Exercise instructions -
Skip all pictures. Write out the data below from its first line through the line that contains "This screenshot has height=524, width=671.".
....
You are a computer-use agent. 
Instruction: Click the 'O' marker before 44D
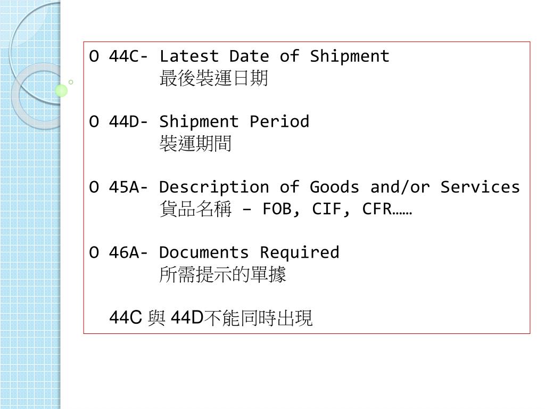(94, 122)
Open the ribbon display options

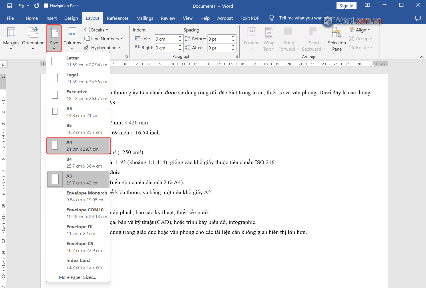pos(367,5)
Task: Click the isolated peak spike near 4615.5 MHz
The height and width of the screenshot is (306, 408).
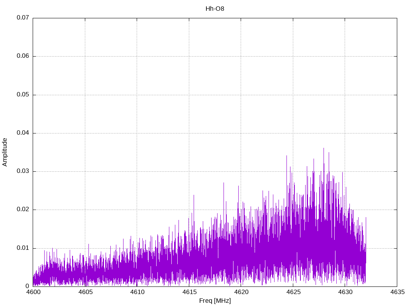Action: [194, 196]
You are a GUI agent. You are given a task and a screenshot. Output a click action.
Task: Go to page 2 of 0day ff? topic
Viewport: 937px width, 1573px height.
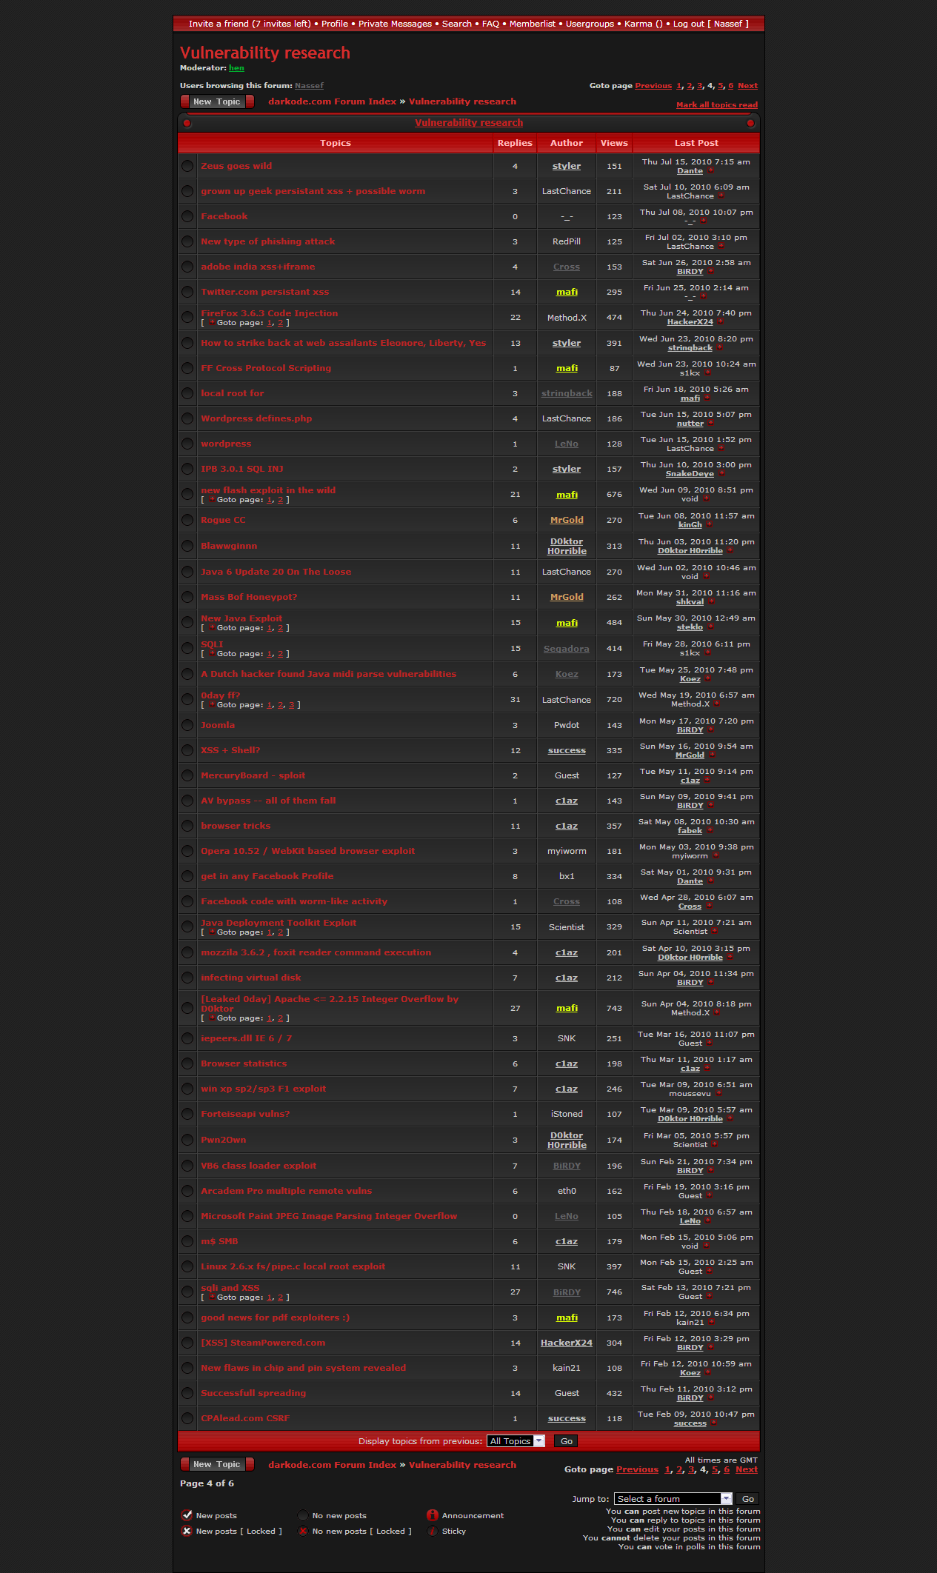pyautogui.click(x=281, y=705)
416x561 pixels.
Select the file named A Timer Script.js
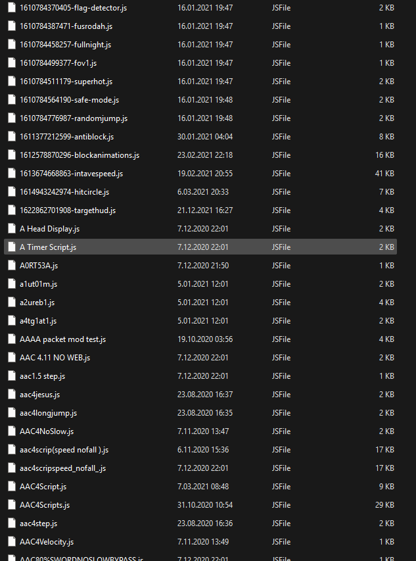pos(48,247)
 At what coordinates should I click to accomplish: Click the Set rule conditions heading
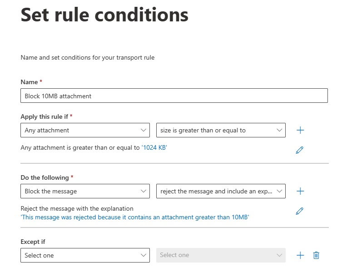pos(104,15)
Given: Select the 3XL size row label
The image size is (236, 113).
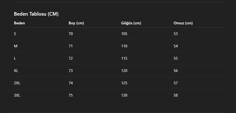Looking at the screenshot, I should (x=17, y=95).
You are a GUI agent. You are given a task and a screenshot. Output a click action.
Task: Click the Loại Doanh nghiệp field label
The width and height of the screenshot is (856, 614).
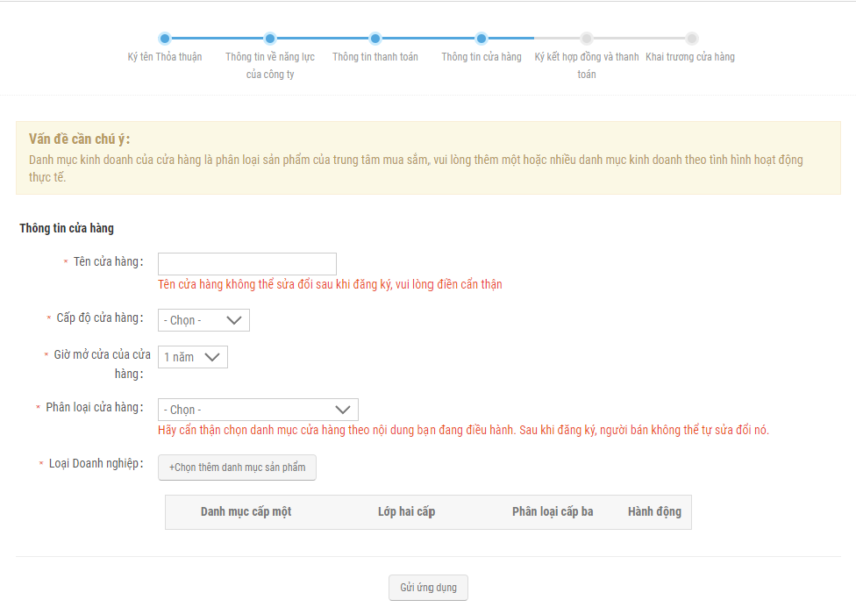point(96,464)
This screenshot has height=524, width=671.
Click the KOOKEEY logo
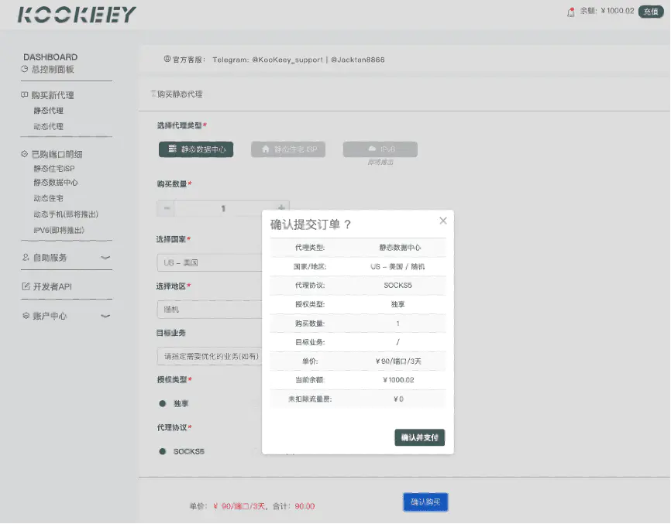point(76,15)
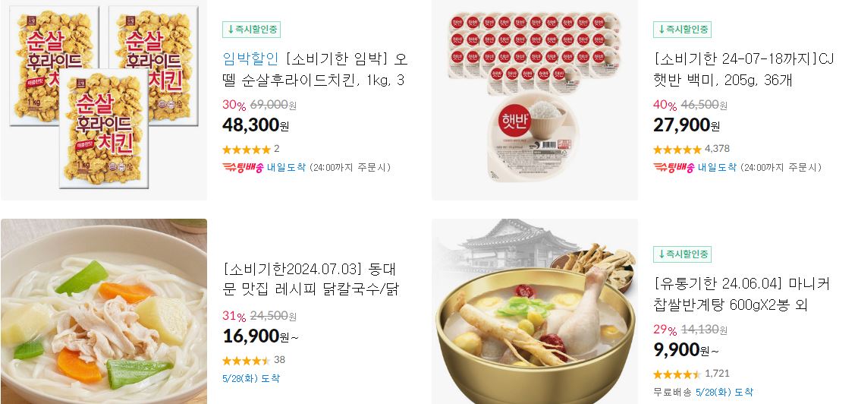The width and height of the screenshot is (858, 404).
Task: Click the 48,300원 price
Action: pyautogui.click(x=256, y=125)
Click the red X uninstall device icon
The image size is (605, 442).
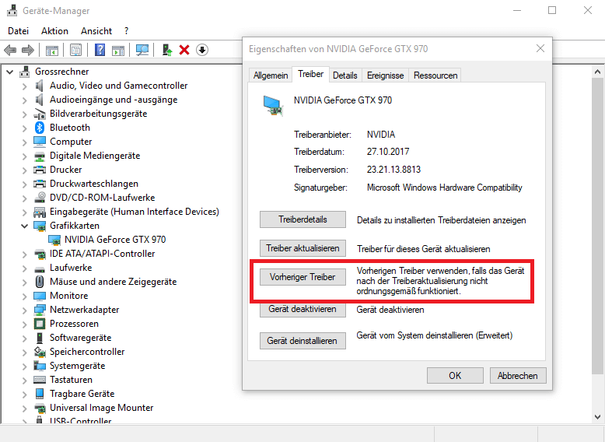pyautogui.click(x=184, y=50)
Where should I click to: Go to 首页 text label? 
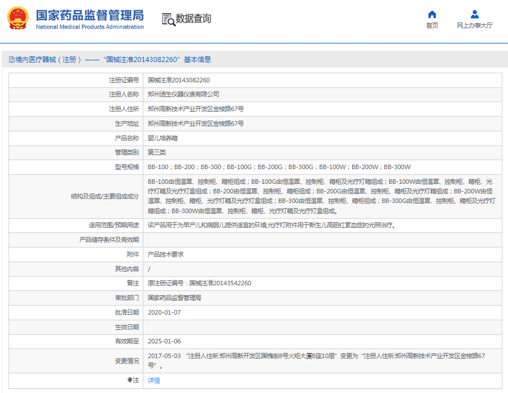pyautogui.click(x=432, y=26)
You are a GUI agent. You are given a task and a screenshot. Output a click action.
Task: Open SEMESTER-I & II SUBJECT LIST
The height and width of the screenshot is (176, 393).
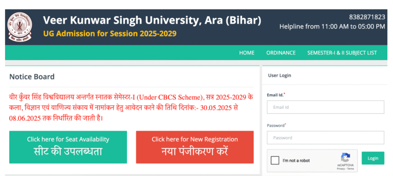(x=342, y=53)
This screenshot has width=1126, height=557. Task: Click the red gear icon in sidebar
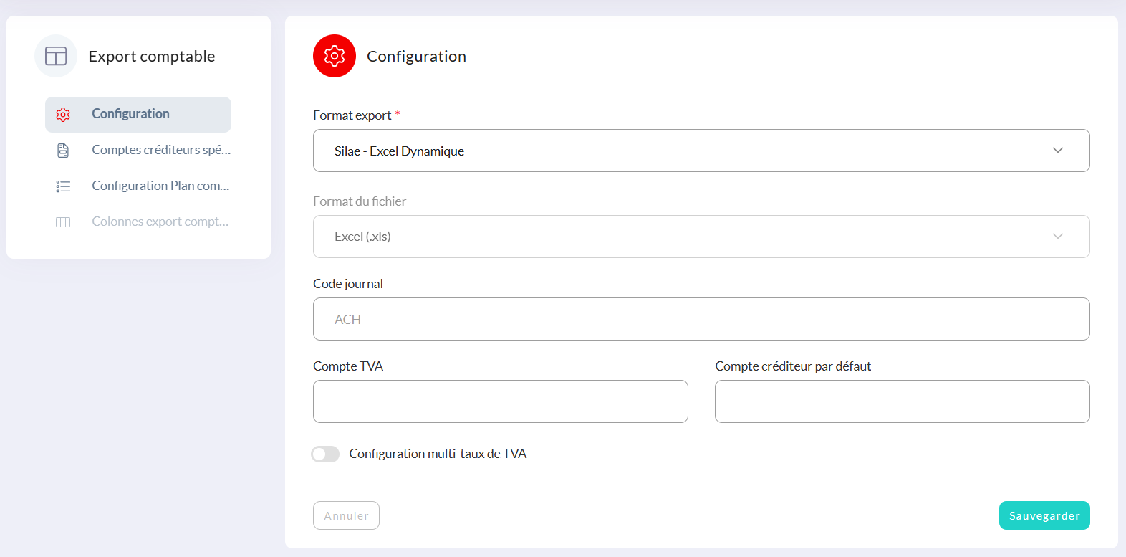tap(63, 115)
....
Solution below -
You are a computer-use agent. 
Instruction: Click the 'O' marker before 44D
(94, 122)
Open the ribbon display options

pos(367,5)
Task: Click the isolated peak spike near 4615.5 MHz
The height and width of the screenshot is (306, 408).
Action: [194, 196]
You are a GUI agent. You are given a task and a screenshot. Output a click action.
Task: Go to page 2 of 0day ff? topic
Viewport: 937px width, 1573px height.
pyautogui.click(x=281, y=705)
416x561 pixels.
Select the file named A Timer Script.js
pos(48,247)
 At what coordinates should I click to accomplish: Click the Set rule conditions heading
pos(104,15)
Given: Select the 3XL size row label
The image size is (236, 113).
Looking at the screenshot, I should (x=17, y=95).
You are a GUI agent. You are given a task and a screenshot. Output a click action.
Task: Click the Loại Doanh nghiệp field label
The width and height of the screenshot is (856, 614).
point(96,464)
This screenshot has height=524, width=671.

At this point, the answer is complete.